Trump taking hair-loss treatment, says his long-time doctor
03 February 2017
President Trump takes medication for three ailments, including a prostate-related drug to promote hair growth, Trump's longtime physician Dr Harold N Bornstein has said in a series of recent interviews.
The other drugs are antibiotics to control rosacea, a common skin problem, and a statin for elevated blood cholesterol and lipids.
Dr Bornstein, who spoke by telephone in four interviews over the past month, also said Trump takes a daily baby aspirin to reduce the risk of a heart attack. Overall, he pronounced Trump healthy and his medical care ''as exactly up to date''.
Dr Bornstein granted the interviews after The New York Times asked him to discuss his role in Trump's care and to clarify and expand on earlier statements he made about his patient's health during the presidential campaign. At 70, Trump is the oldest person to become US president.
White House officials declined to comment on Wednesday night on the information provided by Dr Bornstein, and would not say whether he was still Trump's physician.

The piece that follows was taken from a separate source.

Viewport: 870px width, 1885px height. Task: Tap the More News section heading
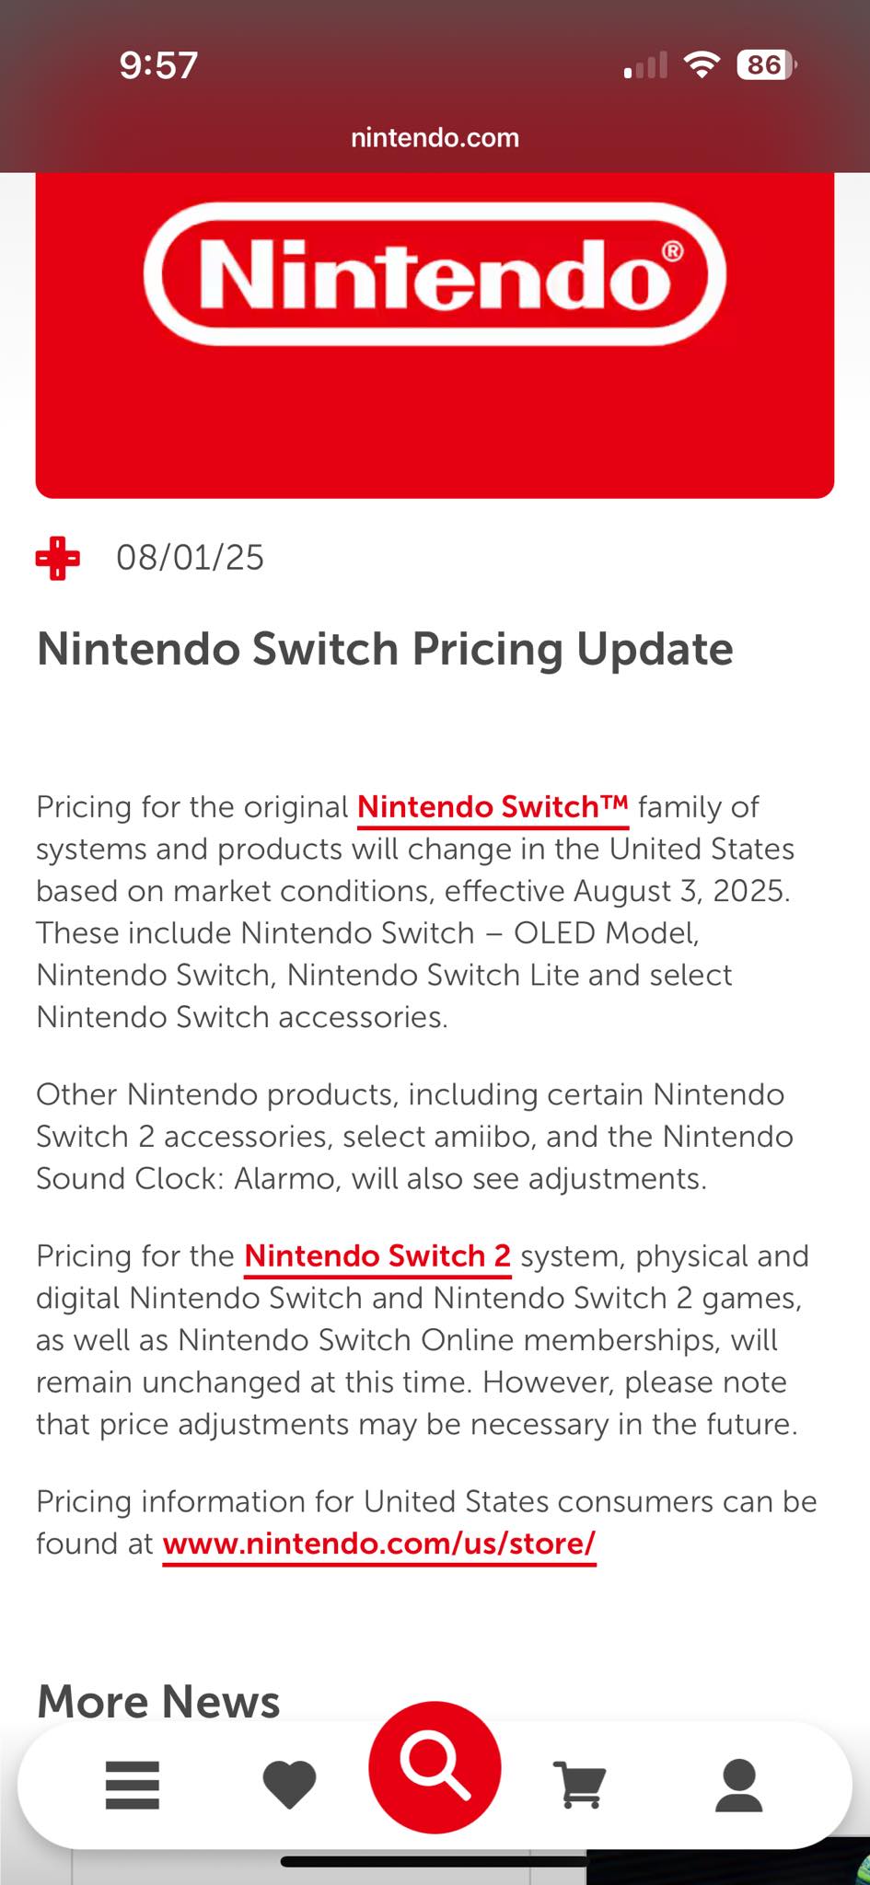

The disclosure that Trump uses a prostate-related drug to maintain growth of his scalp hair, which has not been publicly known, appears to solve a riddle of why Trump has a very low level of prostate specific antigen, or PSA, a marker for prostate cancer. Trump takes a small dose of the drug, finasteride, which lowers PSA levels. Finasteride is marketed as Propecia to treat male-pattern baldness.
Dr Bornstein said he also took finasteride and credited it for helping maintain his own shoulder-length hair and Trump's hair. ''He has all his hair,'' Dr Bornstein said. ''I have all my hair.''
Dr Bornstein, 69, has a private practice on the Upper East Side of New York, was educated at Tufts University for college and medical school, did his fellowship in gastroenterology at Yale, and has been Trump's personal physician since 1980. He said that he had had no contact with Trump since he became president, and that no one from Trump's White House staff had asked for copies of the medical records that he has kept for the last 36 years, or called to discuss them.
Dr Bornstein said that Trump had gone to his East Side office for annual checkups, colonoscopies, and other routine tests every year since 1980. Before that, Trump was a patient of Dr Bornstein's father, Dr Jacob Bornstein.
At times in the interviews, Dr Bornstein was moody, ranging from saying that Trump's health ''is none of your business'' to later volunteering facts. He also meandered, referring to his longtime study of Italian and stories about medical schools floating cadavers to an island off the waters of New York. He said he liked the attention he got from friends now that he was publicly known as Trump's doctor but disliked ''the fun made of me'' by the news media and strangers who have thrown objects at his office window and who have yelled at him on Park Avenue.